╭─ EXTRACTED DATA

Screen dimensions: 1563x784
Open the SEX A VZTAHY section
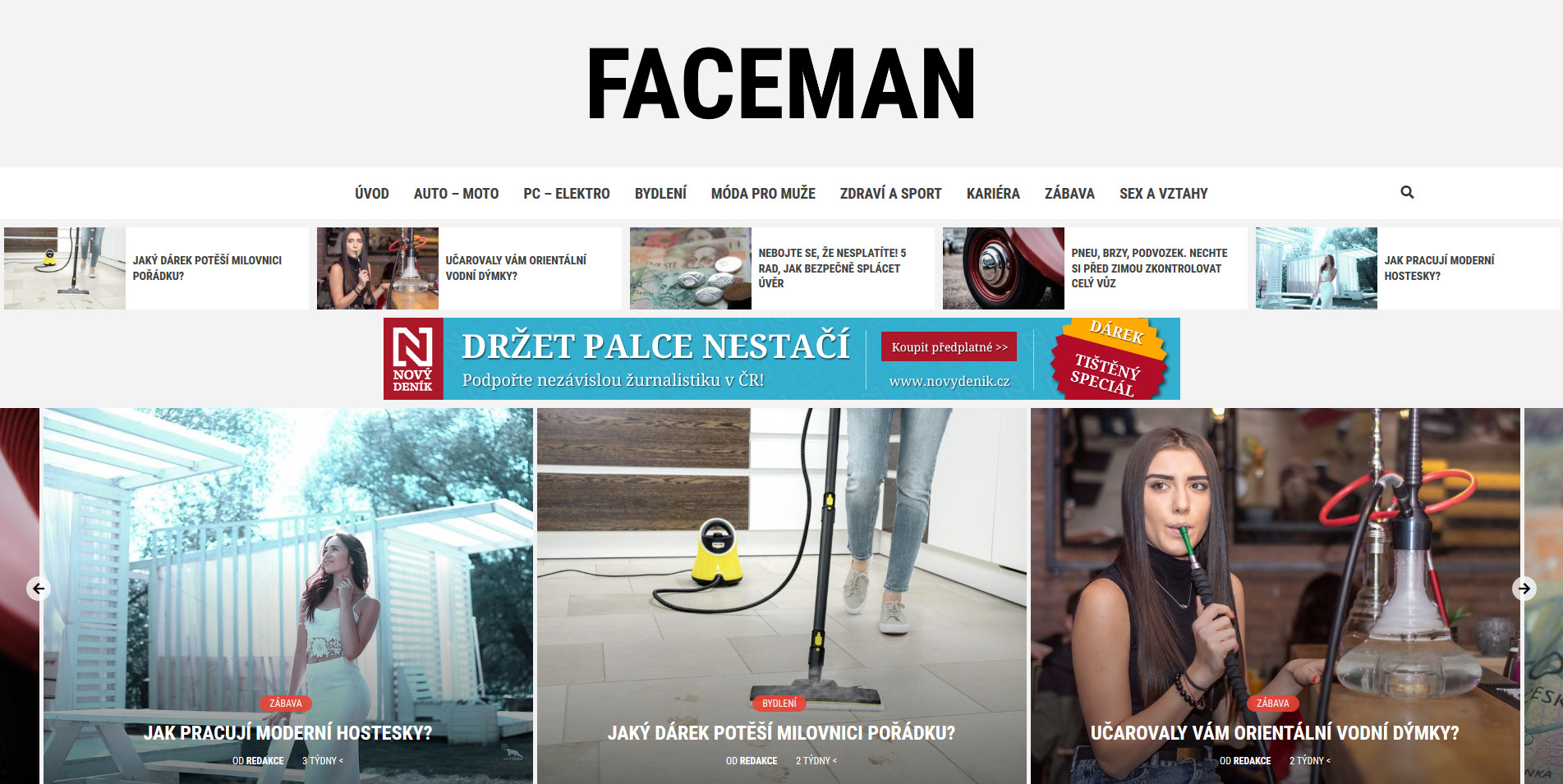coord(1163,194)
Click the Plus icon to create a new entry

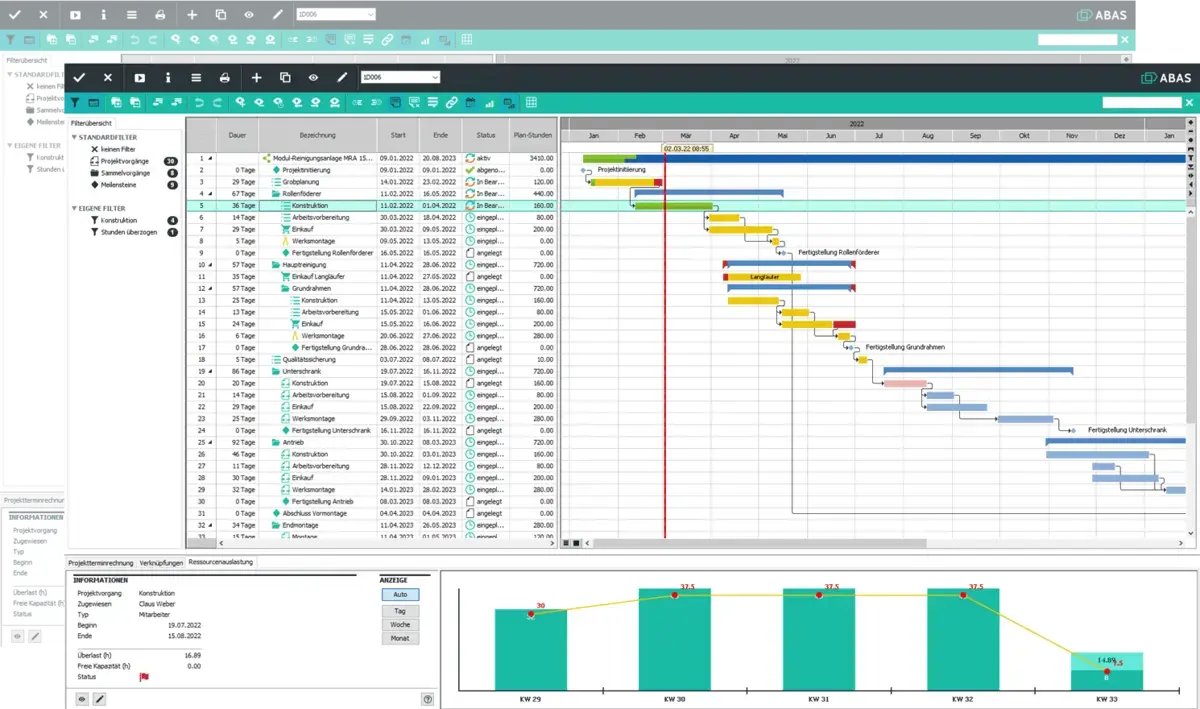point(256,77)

╰─

• [TASK TO CARRY OUT]: The material must be restated verbatim. Its pictures must be omitted.

• [ANSWER AREA]:
Screen dimensions: 1563x784
Open the SEX A VZTAHY section
coord(1163,194)
Click the Plus icon to create a new entry

point(256,77)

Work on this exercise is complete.